TEXT PROVIDED
GSE Leasing: A global study

Welcome to the first article of our special four-part series on GSE rental and leasing, courtesy of Marc Delvaux, former CEO and Chairman of the TCR Group, our former Editor, Alwyn Brice, and aviation industry expert from ADLittle, Mathieu Blondel.

Ground support equipment is a key component of the ground handling sector and its rental or leasing has become a major trend within the handling industry over the last 25 years.

However, and to the best of our knowledge, no independent base study has ever been carried out yet on this topic. Our articles are intended to explain and clarify the principles of this concept, whilst outlining what the future might bring with regards to the many challenges that the aviation industry is currently facing. Delvaux takes up the thread.

A critical element
Though no firm figures exist, it is estimated that today there are about 220,000 units of motorised GSE and some 360,000 examples of non-motorised equipment in operation around the world; of which 85% reside in Europe, the US and Asia. GSE represents between 10% and 15% of ground handling operational costs but its strategic value appears much higher, given that it is the essential link between the aircraft and the airport terminal. GSE is thus a critical element of airport infrastructure and organisation.

To outsource (or not) the ownership, the maintenance and the management of such an important part of the value chain is always a key strategic decision, where many factors must be taken into consideration.

This study, which is long overdue, offers an exclusive opportunity to provide a global, structured answer to the numerous requests from GSE users, stakeholders or investors, who regularly ask me for assistance in their GSE or investment strategy since I left the TCR board at the beginning of 2023. Also, it allows us to provide a global consolidation of the articles and updates that have been published on the topic from time to time.

This series of four articles to come are thus aimed at giving a global view of the elements that should be taken into consideration when taking the “make or buy” decision regarding leasing/rental vs ownership. The articles will cover the following four main themes: (a) the different leasing options and their characteristics; (b) the pros and cons of GSE leasing/renting/pooling; (c) the costing, pricing and contractual principles of GSE leasing and (d) the Environmental, Social and Governance (ESG) aspects of this particular model, as well as some additional considerations that stakeholders may have on the matter, both now and in the future.

TO-DO LIST
A: Based on the GSE leasing article above, decide whether each statement agrees with it, and support each answer with the deciding words quoted from the article. (i) GSE accounts for between 10% and 15% of ground handling operational costs. (ii) Several independent base studies on GSE rental and leasing have already been carried out. (iii) Delvaux left the TCR board at the end of 2023.
B: Pick up the GSE leasing article after its final sentence and keep writing.

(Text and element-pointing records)
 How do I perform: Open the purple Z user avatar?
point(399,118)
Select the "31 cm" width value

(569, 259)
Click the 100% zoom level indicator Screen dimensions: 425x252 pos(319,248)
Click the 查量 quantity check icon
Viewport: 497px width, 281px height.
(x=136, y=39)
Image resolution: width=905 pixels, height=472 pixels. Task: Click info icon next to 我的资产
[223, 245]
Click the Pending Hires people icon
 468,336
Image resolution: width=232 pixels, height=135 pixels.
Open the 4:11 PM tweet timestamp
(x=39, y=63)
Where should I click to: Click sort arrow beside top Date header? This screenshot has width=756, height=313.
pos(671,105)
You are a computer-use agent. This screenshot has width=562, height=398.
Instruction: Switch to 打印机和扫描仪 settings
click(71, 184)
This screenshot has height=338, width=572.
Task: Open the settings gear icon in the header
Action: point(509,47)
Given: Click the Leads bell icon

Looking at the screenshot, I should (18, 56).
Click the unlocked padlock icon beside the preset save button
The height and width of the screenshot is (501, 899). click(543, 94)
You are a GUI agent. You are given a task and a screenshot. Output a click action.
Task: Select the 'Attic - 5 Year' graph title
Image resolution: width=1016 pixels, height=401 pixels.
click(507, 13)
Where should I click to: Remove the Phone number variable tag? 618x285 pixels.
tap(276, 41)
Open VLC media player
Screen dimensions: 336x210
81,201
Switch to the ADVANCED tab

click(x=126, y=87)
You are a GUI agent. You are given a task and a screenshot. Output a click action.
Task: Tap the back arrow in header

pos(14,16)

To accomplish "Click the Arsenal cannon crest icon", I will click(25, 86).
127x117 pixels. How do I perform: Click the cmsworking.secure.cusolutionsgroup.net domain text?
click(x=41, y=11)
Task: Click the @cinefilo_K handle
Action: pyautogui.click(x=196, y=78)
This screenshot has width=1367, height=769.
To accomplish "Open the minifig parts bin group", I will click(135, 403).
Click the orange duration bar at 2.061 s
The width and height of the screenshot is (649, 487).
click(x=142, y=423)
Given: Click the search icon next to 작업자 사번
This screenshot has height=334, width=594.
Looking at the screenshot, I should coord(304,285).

WRITTEN RESPONSES
A:
(i) Yes: "GSE represents between 10% and 15% of ground handling operational costs"
(ii) No: "no independent base study has ever been carried out yet on this topic"
(iii) No: "since I left the TCR board at the beginning of 2023"

B:
Early adoption
Whilst the GSE financial lease has already been in place for a long time and was originally provided by or arranged through banks, specific leasing institutions or Original Equipment Manufacturers (OEM) themselves, the appearance of full service leasing/rental and pooling is largely associated with both the development of the independent ground handler and the desire of some airlines to outsource their non-core activities. In the case of full service rental, one can say that it really started in the mid-1990s, with the emergence of some early adopters and suppliers in certain specific regions. Although the early adoption of the concept was quite slow, given the strategic dilemma of whether to outsource GSE to a third party or not, together with the lack of offer in this regard, some key players were successful in building, step by step, the necessary credibility and track record in order to offer leasing/renting services on a larger scale and through increasingly complex arrangements.

Today, GSE leasing/rental is implemented by most of the players in the ground handling sector, whether independent handlers, airlines or airports, in an attempt to reduce investments and costs, to increase flexibility, to have access to the newest equipment and to reduce GSE risks, risks that might relate to misuse, becoming obsolete or the environmental footprint.

Leasing/renting defined
A rental or leasing agreement is an agreement through which the user is entitled to use a piece of equipment which he does not own, for a period of time, in return for an agreement to make a series of payments to the owner.

Equipment lease is an alternative to buying equipment and every lease involves two parties. The user of the asset is called the lessee. The lessee makes periodic payments to the owner of the assets, who is called the lessor. Independent leasing firms buy the equipment and lease it to equipment users. They can buy equipment in larger quantities, service it efficiently and, if necessary, resell it at a fair price.

When a lease is terminated, the leased equipment reverts to the lessor. However, the lease agreement may offer the user the option to repurchase the equipment or take out a new lease.

Some leases are short-term or can be cancelled entirely or in part during the contract period at the option of the lessee: they are generally known as operating leases. Others extend to cover most of the economic life of the asset and cannot be cancelled or can be cancelled only if the lessor is reimbursed for any losses: these are referred to as financial leases. Signing a financial lease contract is like borrowing money; it is a source of financing and is equivalent to a secured loan. Regarding the accounting treatment of leasing, and under IFRS, a lease is a finance lease or an operating lease, depending on the substance of the transaction, rather than on the form.

The criteria for a financial lease includes the following:

i) it transfers substantially the risks, rewards and obligations of ownership to the lessee;

ii) there is a purchasing option at lower price than fair value;

iii) the lessee pays 90% or more of the fair value of the asset over a period and

iv) the lease term covers the economic life of the asset. If one of these rules is not met, the lease is generally then classified as an operating lease.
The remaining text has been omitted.